#### [Data shown]
** BEGIN **

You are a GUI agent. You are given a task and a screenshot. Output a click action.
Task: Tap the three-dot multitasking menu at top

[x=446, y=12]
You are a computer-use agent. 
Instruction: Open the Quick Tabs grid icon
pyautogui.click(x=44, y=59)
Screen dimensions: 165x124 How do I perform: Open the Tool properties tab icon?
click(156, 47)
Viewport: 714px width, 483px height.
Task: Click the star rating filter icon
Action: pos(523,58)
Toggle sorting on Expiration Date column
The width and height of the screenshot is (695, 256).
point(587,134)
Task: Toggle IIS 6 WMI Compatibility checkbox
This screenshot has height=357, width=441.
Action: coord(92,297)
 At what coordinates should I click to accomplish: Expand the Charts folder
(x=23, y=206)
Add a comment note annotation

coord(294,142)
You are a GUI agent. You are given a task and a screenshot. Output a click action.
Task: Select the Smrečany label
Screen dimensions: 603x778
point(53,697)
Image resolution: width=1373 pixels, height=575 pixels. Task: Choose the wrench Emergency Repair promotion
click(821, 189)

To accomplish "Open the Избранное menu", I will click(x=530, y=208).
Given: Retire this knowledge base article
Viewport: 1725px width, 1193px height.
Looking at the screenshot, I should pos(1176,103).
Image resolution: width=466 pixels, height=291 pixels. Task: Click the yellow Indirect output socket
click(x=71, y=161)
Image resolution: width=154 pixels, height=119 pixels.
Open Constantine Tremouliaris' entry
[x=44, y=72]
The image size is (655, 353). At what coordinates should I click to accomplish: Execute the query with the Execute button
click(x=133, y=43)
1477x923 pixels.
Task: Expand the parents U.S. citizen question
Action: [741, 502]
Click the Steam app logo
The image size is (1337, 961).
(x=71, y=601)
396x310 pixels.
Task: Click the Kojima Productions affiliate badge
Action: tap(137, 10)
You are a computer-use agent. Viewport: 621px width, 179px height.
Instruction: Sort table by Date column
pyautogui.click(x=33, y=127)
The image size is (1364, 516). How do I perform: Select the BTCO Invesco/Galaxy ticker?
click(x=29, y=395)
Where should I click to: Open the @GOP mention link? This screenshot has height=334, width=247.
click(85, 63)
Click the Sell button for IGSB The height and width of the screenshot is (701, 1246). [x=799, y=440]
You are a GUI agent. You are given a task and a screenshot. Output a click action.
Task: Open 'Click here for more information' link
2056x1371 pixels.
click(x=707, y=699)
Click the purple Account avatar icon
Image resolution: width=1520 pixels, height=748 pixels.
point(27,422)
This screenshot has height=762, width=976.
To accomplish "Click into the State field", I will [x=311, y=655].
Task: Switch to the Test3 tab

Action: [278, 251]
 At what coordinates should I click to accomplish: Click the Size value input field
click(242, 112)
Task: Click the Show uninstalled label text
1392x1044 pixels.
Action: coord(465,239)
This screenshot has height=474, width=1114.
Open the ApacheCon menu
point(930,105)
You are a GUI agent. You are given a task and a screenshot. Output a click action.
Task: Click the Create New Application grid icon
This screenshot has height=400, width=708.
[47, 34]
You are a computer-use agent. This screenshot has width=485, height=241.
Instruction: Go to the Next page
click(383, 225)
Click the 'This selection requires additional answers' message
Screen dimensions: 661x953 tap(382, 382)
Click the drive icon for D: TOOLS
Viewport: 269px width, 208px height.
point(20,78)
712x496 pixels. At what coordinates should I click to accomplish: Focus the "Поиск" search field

** END **

#### [Directions]
Convert the entries above into a JSON array of strings, one string per line, omitting blank lines.

#### [Correct answer]
[
  "You are a GUI agent. You are given a task and a screenshot. Output a click action.",
  "Task: Tap the three-dot multitasking menu at top",
  "[x=446, y=12]",
  "You are a computer-use agent. ",
  "Instruction: Open the Quick Tabs grid icon",
  "pyautogui.click(x=44, y=59)",
  "Screen dimensions: 165x124 How do I perform: Open the Tool properties tab icon?",
  "click(156, 47)",
  "Viewport: 714px width, 483px height.",
  "Task: Click the star rating filter icon",
  "Action: pos(523,58)",
  "Toggle sorting on Expiration Date column",
  "The width and height of the screenshot is (695, 256).",
  "point(587,134)",
  "Task: Toggle IIS 6 WMI Compatibility checkbox",
  "This screenshot has height=357, width=441.",
  "Action: coord(92,297)",
  " At what coordinates should I click to accomplish: Expand the Charts folder",
  "(x=23, y=206)",
  "Add a comment note annotation",
  "coord(294,142)",
  "You are a GUI agent. You are given a task and a screenshot. Output a click action.",
  "Task: Select the Smrečany label",
  "Screen dimensions: 603x778",
  "point(53,697)",
  "Image resolution: width=1373 pixels, height=575 pixels. Task: Choose the wrench Emergency Repair promotion",
  "click(821, 189)",
  "To accomplish \"Open the Избранное menu\", I will click(x=530, y=208).",
  "Given: Retire this knowledge base article",
  "Viewport: 1725px width, 1193px height.",
  "Looking at the screenshot, I should pos(1176,103).",
  "Image resolution: width=466 pixels, height=291 pixels. Task: Click the yellow Indirect output socket",
  "click(x=71, y=161)",
  "Image resolution: width=154 pixels, height=119 pixels.",
  "Open Constantine Tremouliaris' entry",
  "[x=44, y=72]",
  "The image size is (655, 353). At what coordinates should I click to accomplish: Execute the query with the Execute button",
  "click(x=133, y=43)",
  "1477x923 pixels.",
  "Task: Expand the parents U.S. citizen question",
  "Action: [741, 502]",
  "Click the Steam app logo",
  "The image size is (1337, 961).",
  "(x=71, y=601)",
  "396x310 pixels.",
  "Task: Click the Kojima Productions affiliate badge",
  "Action: tap(137, 10)",
  "You are a computer-use agent. Viewport: 621px width, 179px height.",
  "Instruction: Sort table by Date column",
  "pyautogui.click(x=33, y=127)",
  "The image size is (1364, 516). How do I perform: Select the BTCO Invesco/Galaxy ticker?",
  "click(x=29, y=395)",
  "Where should I click to: Open the @GOP mention link? This screenshot has height=334, width=247.",
  "click(85, 63)",
  "Click the Sell button for IGSB The height and width of the screenshot is (701, 1246). [x=799, y=440]",
  "You are a GUI agent. You are given a task and a screenshot. Output a click action.",
  "Task: Open 'Click here for more information' link",
  "2056x1371 pixels.",
  "click(x=707, y=699)",
  "Click the purple Account avatar icon",
  "Image resolution: width=1520 pixels, height=748 pixels.",
  "point(27,422)",
  "This screenshot has height=762, width=976.",
  "To accomplish \"Click into the State field\", I will [x=311, y=655].",
  "Task: Switch to the Test3 tab",
  "Action: [278, 251]",
  " At what coordinates should I click to accomplish: Click the Size value input field",
  "click(242, 112)",
  "Task: Click the Show uninstalled label text",
  "1392x1044 pixels.",
  "Action: coord(465,239)",
  "This screenshot has height=474, width=1114.",
  "Open the ApacheCon menu",
  "point(930,105)",
  "You are a GUI agent. You are given a task and a screenshot. Output a click action.",
  "Task: Click the Create New Application grid icon",
  "This screenshot has height=400, width=708.",
  "[47, 34]",
  "You are a computer-use agent. This screenshot has width=485, height=241.",
  "Instruction: Go to the Next page",
  "click(383, 225)",
  "Click the 'This selection requires additional answers' message",
  "Screen dimensions: 661x953 tap(382, 382)",
  "Click the drive icon for D: TOOLS",
  "Viewport: 269px width, 208px height.",
  "point(20,78)",
  "712x496 pixels. At what coordinates should I click to accomplish: Focus the \"Поиск\" search field"
]